ASSIGNED TASK -
Of the records that follow, copy only the lines from the line containing "Task: Click the mobile phone icon" to the line containing "Open the Orient", both included, exactly as written.

Collection entries -
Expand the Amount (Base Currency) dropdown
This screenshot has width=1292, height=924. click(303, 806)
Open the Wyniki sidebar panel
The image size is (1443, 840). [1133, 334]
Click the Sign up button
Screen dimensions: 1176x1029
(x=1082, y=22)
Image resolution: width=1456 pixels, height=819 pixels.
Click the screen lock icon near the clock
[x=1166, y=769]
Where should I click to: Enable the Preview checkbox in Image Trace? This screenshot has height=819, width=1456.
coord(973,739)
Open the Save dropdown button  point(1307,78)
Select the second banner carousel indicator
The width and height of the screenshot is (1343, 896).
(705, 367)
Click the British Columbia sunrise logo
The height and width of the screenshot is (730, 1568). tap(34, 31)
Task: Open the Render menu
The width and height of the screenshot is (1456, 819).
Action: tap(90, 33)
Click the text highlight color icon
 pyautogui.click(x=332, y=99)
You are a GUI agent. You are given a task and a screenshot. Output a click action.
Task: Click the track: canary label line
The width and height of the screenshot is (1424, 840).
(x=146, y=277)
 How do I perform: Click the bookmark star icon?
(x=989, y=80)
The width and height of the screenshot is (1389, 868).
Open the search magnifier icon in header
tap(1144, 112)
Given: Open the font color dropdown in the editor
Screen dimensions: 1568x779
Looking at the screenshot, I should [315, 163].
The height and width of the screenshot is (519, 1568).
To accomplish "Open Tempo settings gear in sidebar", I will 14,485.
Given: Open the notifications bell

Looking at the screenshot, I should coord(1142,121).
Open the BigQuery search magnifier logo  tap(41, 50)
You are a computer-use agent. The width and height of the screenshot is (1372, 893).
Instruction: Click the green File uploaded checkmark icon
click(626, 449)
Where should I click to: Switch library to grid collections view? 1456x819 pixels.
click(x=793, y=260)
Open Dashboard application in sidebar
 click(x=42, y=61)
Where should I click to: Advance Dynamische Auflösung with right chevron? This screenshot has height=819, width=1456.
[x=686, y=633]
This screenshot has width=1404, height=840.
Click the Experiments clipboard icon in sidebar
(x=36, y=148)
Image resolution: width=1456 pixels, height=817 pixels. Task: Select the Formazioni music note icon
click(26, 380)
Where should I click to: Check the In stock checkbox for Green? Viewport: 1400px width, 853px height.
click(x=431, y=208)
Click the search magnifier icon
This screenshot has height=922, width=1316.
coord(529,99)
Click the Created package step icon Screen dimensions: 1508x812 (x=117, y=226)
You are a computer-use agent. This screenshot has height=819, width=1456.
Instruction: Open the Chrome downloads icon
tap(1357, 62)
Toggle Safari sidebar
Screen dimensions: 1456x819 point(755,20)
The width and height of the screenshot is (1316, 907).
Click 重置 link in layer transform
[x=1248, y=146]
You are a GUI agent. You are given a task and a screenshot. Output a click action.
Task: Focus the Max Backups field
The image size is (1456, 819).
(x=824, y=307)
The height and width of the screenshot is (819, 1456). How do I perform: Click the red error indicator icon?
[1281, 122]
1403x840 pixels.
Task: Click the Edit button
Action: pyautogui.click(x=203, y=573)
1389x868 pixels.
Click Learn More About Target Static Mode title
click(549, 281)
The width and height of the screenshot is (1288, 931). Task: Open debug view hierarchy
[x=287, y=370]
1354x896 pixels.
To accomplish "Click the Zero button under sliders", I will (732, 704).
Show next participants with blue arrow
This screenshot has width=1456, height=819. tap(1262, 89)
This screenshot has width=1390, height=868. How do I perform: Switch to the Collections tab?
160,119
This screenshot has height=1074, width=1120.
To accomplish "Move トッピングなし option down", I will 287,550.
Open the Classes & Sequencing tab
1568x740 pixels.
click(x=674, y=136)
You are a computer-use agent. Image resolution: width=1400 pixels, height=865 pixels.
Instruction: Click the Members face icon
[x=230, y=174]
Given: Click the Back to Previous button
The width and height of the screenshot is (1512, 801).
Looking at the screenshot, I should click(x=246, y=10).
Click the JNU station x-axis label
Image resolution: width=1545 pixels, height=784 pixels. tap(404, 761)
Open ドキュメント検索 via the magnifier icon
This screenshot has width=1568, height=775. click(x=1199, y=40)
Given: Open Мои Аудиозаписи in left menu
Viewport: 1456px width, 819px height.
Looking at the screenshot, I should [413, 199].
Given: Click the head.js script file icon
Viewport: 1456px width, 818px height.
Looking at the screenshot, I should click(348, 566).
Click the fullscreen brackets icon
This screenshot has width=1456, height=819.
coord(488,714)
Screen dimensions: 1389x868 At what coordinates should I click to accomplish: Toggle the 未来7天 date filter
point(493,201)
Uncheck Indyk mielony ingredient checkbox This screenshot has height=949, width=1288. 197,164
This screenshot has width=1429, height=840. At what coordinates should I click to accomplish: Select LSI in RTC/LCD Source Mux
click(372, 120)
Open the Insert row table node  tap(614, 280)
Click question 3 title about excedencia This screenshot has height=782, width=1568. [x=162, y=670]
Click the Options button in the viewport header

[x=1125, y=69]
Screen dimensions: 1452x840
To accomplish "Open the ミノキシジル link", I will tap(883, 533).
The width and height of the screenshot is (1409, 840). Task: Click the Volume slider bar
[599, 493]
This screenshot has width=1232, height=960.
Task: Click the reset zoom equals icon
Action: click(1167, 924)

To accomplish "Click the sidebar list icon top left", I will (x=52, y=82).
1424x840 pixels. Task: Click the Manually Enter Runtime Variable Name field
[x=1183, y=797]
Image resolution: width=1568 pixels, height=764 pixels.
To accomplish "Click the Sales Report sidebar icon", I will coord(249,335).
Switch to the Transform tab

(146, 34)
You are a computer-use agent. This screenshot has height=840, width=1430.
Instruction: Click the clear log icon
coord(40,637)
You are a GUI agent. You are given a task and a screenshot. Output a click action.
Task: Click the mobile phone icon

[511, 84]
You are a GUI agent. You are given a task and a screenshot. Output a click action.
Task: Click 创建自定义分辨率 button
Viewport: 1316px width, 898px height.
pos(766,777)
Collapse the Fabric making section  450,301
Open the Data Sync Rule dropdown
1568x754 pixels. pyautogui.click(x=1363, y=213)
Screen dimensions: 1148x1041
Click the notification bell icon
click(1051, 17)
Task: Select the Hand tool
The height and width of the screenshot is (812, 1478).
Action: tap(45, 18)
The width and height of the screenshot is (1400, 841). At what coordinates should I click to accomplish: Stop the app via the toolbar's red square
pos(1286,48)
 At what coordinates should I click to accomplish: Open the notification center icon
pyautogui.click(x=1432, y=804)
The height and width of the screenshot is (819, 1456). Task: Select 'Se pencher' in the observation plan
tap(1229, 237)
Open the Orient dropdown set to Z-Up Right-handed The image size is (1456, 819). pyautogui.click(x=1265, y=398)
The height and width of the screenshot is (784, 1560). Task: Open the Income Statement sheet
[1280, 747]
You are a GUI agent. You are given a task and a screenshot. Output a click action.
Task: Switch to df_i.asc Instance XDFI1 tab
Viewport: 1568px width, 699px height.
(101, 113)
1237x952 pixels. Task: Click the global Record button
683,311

EXERCISE RESULT -
Task: Click the mobile phone icon

[511, 84]
You are a GUI agent. You are given a task and a screenshot. Output a click action.
Task: Click 创建自定义分辨率 button
Viewport: 1316px width, 898px height.
pos(766,777)
Collapse the Fabric making section  450,301
Open the Data Sync Rule dropdown
1568x754 pixels. pyautogui.click(x=1363, y=213)
Screen dimensions: 1148x1041
Click the notification bell icon
click(1051, 17)
Task: Select the Hand tool
The height and width of the screenshot is (812, 1478).
Action: tap(45, 18)
The width and height of the screenshot is (1400, 841). At what coordinates should I click to accomplish: Stop the app via the toolbar's red square
pos(1286,48)
 At what coordinates should I click to accomplish: Open the notification center icon
pyautogui.click(x=1432, y=804)
The height and width of the screenshot is (819, 1456). Task: Select 'Se pencher' in the observation plan
tap(1229, 237)
Open the Orient dropdown set to Z-Up Right-handed The image size is (1456, 819). pyautogui.click(x=1265, y=398)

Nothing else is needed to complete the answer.